The evidence portrayed in these programmes does not reflect well on the actions of some of the gambling operators. The Panorama programme told the story of one lady, aged 61 years, who lost over £633,000 online. The handling of her account by the operator was highlighted despite the customer showing clear signs of problem gambling.
Throughout all three programmes, there were repeated references to the risks associated with products such as bonuses, free bets, multi-bets, games designed to keep players playing and incentivizing players to bet on lesser known sports like volleyball with no prior knowledge of the game. The widespread availability of gambling, with 24-hour access through mobile betting apps, and industry incentives for ‘VIP’ customers were also seen as contributing to addiction. Self-exclusion, whereby a gambler asks an operator to stop them placing bets, were consistently described by individuals who had experienced harm as ineffective because exclusion processes were not rigorous enough.

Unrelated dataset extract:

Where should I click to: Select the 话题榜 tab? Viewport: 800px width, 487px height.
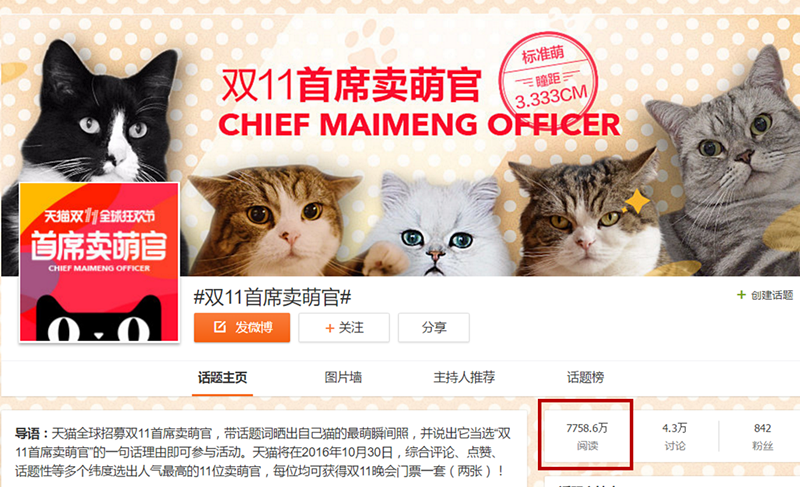click(585, 377)
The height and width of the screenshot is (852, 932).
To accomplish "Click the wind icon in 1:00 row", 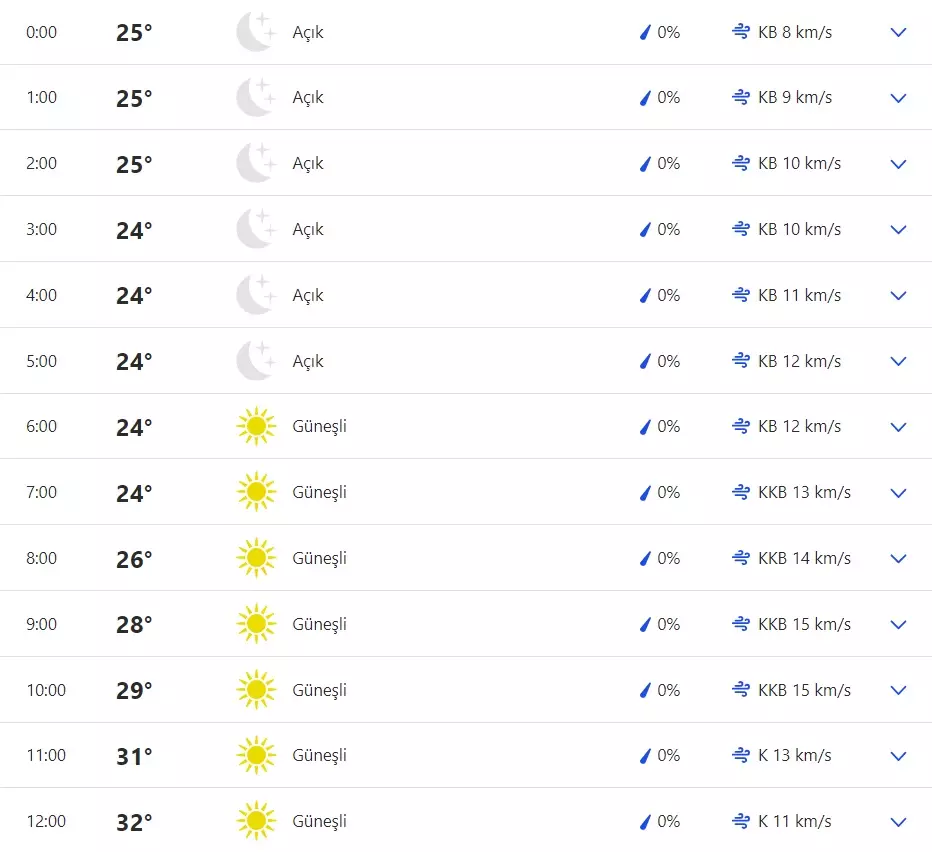I will (x=741, y=98).
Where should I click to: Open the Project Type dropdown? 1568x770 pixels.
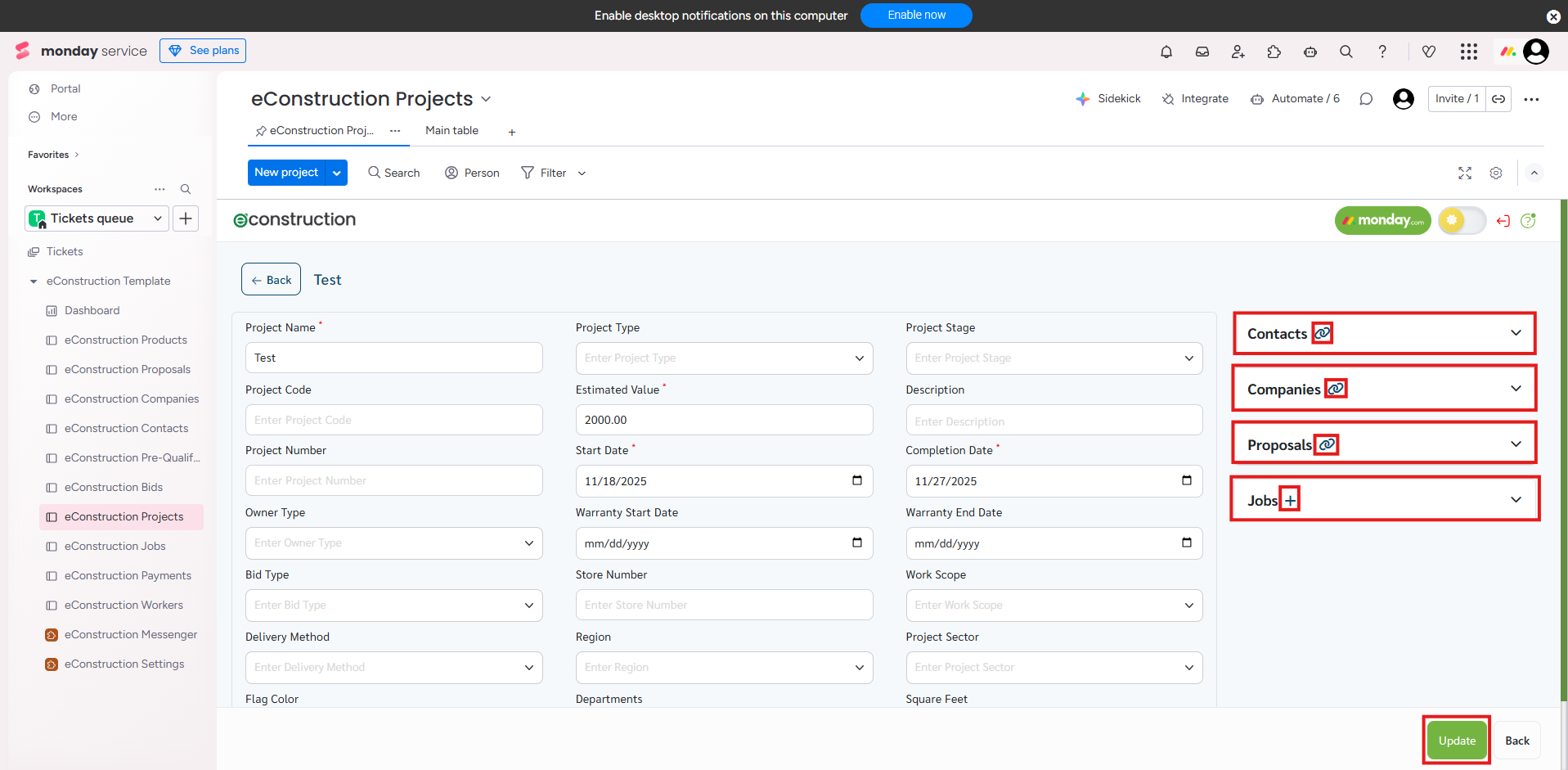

These programmes broadcast during August were matched by stories in the newspapers. Two examples show the ongoing interest in gambling and its impact. The Daily Mail was critical of betting company sponsorship of celebrity footballer Wayne Rooney, whilst The Sun carried a story of praise for another company’s move to end their sponsorship of the Scottish Premier Football League from former footballer and ex gambler Kevin Twaddle.
The reputational risks for the gambling industry in these accounts are obvious. Public discussion on the potential harm from gambling activities, and in particular online gambling, is increasing. This coincides with political interest in finding new solutions to some of the social harms that are more widely debated now than ever before. It is encouraging to see increasing recognition of gambling harm as a public health issue in the UK, unthinkable five years ago. The new work that is emerging through the Commission’s National Strategy to Reduce Gambling Harms will help to speed up progress.
The messages in these newspaper articles and TV broadcasts may not be new, but they are reaching a wider audience, which brings with it new challenges for the industry. In an interview in 2009 the head of a US Gambling regulator welcomed the opportunities which online gambling would bring to making gambling safer ‘since land-based gaming does not provide the tools that are possible in an online environment’ (Sparrow, 2009).
Some would suggest that there has been little visible progress here since 2009. Whatever the arguments on either side, what last month’s media coverage reflects is an increasing call for evidence of action that demonstrates real concern for consumers alongside the focus on entertainment and commercial benefits. Greater transparency and a cultural shift must underpin this. Josephine Holloway argues that switching the burden of responsibility away from the individual and onto the industry is at the heart of this. All of us who work for safer gambling in the UK must find new ways of reducing harm.
Sparrow, M (2009) Can internet gambling be effectively regulated? Managing the Risks.